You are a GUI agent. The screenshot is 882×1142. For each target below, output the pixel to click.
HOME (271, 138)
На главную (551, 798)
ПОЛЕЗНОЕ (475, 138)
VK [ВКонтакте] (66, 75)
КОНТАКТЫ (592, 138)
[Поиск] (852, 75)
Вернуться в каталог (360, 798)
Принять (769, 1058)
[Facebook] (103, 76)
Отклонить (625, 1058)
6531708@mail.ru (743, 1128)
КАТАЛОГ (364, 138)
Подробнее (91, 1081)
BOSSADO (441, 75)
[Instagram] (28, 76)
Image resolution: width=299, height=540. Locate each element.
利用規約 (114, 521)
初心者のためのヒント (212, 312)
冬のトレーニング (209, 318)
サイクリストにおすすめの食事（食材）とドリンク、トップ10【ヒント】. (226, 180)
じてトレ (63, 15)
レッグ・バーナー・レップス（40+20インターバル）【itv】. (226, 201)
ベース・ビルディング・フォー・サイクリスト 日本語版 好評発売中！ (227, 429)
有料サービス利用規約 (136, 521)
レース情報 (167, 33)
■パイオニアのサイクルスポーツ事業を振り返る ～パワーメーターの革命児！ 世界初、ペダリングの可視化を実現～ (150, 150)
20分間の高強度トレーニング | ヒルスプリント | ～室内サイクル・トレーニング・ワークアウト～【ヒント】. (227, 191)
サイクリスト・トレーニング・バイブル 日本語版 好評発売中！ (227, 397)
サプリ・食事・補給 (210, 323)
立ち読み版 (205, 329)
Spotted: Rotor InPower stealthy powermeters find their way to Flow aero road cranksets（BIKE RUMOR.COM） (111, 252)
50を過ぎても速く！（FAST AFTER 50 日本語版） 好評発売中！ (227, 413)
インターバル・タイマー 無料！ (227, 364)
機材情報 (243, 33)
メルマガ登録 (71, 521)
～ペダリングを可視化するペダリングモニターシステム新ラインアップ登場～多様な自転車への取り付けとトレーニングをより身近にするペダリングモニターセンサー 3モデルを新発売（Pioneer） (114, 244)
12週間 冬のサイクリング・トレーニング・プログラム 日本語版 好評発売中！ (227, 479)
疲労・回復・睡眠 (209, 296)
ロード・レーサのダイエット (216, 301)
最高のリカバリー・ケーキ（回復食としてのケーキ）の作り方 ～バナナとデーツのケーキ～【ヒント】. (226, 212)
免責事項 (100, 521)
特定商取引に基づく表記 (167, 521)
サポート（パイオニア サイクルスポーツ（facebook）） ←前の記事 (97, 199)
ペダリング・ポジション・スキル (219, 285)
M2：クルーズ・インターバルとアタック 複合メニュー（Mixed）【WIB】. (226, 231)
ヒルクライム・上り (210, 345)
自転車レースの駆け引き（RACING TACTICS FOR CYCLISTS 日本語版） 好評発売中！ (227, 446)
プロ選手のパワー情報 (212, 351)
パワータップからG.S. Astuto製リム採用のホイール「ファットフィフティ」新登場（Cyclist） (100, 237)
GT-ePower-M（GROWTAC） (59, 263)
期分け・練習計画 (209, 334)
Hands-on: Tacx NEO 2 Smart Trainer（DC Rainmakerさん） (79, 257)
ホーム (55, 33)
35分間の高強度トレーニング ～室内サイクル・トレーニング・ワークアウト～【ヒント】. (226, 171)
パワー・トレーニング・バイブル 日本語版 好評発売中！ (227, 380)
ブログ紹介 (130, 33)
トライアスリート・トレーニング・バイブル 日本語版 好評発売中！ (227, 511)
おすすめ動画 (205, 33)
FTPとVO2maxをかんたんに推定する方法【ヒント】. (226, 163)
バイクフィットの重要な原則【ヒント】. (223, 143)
___
**EXERCISE DESCRIPTION:** Which lines of the listing above contain the string "好評発売中"? Copy each of them in full.

**TASK SOLUTION:**
ベース・ビルディング・フォー・サイクリスト 日本語版 好評発売中！ (227, 429)
サイクリスト・トレーニング・バイブル 日本語版 好評発売中！ (227, 397)
50を過ぎても速く！（FAST AFTER 50 日本語版） 好評発売中！ (227, 413)
12週間 冬のサイクリング・トレーニング・プログラム 日本語版 好評発売中！ (227, 479)
自転車レースの駆け引き（RACING TACTICS FOR CYCLISTS 日本語版） 好評発売中！ (227, 446)
パワー・トレーニング・バイブル 日本語版 好評発売中！ (227, 380)
トライアスリート・トレーニング・バイブル 日本語版 好評発売中！ (227, 511)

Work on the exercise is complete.